Origins of Hawaii Statehood

March 12, 2009 by admin Leave a reply »
Honolulu Hawaii at Night
Image by Sheepback.Cabin via Flickr

Hawaii Statehood

Before its discovery by Captain James Cook

in the late eighteenth century, the Hawaiian Islands were governed by an assortment of kings, queens, princes, princesses, and nobles. The islands were unified by King Kamehameha the Great

(Kamehameha the First) in the year eighteen ten after a long series of wars, sieges, and diplomatic negotiations. Hawaii’s newfound unity and sovereignty was not to last long, however, and as plantation owners and foreign powers gained traction in local politics, the autonomy of the Kingdom of Hawaii was steadily decreasing. By the year eighteen ninety three, the islands had already been occupied once by the British Empire, and the monarchy had been forced to make a number of constitutional concessions under the threat of violence from American plantation owners. In the year eighteen ninety three, a coalition of political malcontents and those holding economic grudges against the current regime occupied ‘Iolani Palace and forcibly removed Queen Lilioukalani from power.
These revolutionaries called themselves the “Committee of Safety”, and established a pseudo-democratic Provisional Government that clashed for several years with the remnants of the queen’s forces. Although there were several attempts to reinstate Lilioukalani to the throne, including one violent confrontation, none were successful, and the Republic of Hawaii was founded in the year eighteen ninety four. In eighteen ninety eight, the United States Congress annexed the Republic of Hawaii under the Newlands Resolution, making Hawaii a US territory. There were several attempts to gain statehood for Hawaii in the next few decades, although none were successful until the movement received overwhelming support from the rapidly increasing immigrant population. The Hawaii Admission Act finally passed through Congress and was signed by President Eisenhower in the year 1959. Hawaii voters approved the measure by a ratio of seventeen for and one against.

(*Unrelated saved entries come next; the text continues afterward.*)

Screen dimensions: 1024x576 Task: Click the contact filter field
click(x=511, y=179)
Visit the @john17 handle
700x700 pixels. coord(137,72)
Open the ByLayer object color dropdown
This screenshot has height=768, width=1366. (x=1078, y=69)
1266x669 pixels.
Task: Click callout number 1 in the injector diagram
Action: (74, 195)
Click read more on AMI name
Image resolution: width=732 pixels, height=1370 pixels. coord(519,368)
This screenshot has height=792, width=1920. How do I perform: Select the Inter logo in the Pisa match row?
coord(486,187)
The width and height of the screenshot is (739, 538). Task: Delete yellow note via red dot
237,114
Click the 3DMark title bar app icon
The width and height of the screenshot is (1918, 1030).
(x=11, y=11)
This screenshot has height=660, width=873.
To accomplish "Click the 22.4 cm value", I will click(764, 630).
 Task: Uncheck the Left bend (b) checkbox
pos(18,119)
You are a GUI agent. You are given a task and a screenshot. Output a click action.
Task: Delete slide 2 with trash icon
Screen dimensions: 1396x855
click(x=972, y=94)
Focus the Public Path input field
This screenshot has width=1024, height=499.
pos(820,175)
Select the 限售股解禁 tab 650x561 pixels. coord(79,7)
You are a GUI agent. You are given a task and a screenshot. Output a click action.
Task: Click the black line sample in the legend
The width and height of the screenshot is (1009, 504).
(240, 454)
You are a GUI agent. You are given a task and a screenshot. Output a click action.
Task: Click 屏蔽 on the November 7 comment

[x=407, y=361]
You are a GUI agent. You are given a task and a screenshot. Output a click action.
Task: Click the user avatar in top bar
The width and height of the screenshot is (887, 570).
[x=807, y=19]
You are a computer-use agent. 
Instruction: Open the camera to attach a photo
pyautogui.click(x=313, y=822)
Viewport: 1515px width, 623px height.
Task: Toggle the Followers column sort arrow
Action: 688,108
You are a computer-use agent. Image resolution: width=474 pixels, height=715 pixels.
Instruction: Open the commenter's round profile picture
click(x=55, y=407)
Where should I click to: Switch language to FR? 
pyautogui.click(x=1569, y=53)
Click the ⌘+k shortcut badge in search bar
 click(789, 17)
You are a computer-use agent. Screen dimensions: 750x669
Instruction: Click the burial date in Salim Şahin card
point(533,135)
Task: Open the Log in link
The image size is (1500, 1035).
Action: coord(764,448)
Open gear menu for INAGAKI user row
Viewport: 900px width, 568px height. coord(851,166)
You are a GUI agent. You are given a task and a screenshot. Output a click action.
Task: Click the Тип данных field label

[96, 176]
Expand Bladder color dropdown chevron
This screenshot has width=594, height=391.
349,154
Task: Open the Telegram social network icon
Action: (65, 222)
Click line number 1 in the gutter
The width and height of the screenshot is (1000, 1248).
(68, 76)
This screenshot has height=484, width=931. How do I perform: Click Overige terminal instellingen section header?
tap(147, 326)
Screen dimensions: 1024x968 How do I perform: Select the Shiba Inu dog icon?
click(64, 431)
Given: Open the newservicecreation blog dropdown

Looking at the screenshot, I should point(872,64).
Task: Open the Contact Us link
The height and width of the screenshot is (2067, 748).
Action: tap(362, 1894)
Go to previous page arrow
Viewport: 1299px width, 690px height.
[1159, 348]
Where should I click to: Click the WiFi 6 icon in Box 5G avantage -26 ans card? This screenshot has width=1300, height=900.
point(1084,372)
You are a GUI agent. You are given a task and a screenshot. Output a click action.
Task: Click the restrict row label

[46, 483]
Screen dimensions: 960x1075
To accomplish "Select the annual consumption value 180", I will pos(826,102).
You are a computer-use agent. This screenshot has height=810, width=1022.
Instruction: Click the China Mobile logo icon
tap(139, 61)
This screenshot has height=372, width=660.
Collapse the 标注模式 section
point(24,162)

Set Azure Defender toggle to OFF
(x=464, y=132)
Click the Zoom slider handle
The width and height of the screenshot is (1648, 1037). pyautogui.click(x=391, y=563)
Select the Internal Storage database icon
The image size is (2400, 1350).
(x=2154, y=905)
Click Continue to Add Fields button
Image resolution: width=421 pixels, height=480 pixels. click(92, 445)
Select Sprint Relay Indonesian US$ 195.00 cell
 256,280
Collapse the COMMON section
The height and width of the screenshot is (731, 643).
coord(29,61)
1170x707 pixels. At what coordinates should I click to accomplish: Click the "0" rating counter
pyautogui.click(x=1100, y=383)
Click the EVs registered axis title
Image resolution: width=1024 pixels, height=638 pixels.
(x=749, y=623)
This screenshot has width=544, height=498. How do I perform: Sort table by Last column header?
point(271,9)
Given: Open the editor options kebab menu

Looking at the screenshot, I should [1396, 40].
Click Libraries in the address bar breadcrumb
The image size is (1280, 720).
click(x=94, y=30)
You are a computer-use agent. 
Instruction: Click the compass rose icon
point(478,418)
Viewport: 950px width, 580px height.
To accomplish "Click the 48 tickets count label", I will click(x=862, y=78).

Hawaii’s statehood had widely resounding effects on the economy and politics of the newly christened “Aloha State.” Honolulu, which had until that point been mostly a port town centered on Honolulu and Pearl Harbors, quickly became a hub for commercial and governmental activity. The population also increased exponentially, while the rise of the jet plane led to increased levels of tourist activity, which is now the largest industry in the state of Hawaii. A number of additional military bases were constructed on the islands, especially on Oahu and Kauai, boosting military spending to the second largest component of Hawaii’s economy. Dozens of popular television shows and movies have been filmed in the islands after statehood, including the massive hit “Lost”, “Blue Hawaii”, and even “Raiders of the Lost Ark”. The admission of Hawaii in the Union was overwhelmingly favored by the populace, but it also triggered an extreme reaction from a number of Native Hawaiians. Many of these individuals continue to contend that Hawaii was illegally invaded and occupied by the United States of America – staging protests, decrying American “injustices”, and even going so far as declaring heirs to the throne and setting up parallel governments. Although the United States government did officially apologize for the invasion of Hawaii, it did not in any way concede that Hawaii should become independent or that Native Hawaiians should be awarded reparations.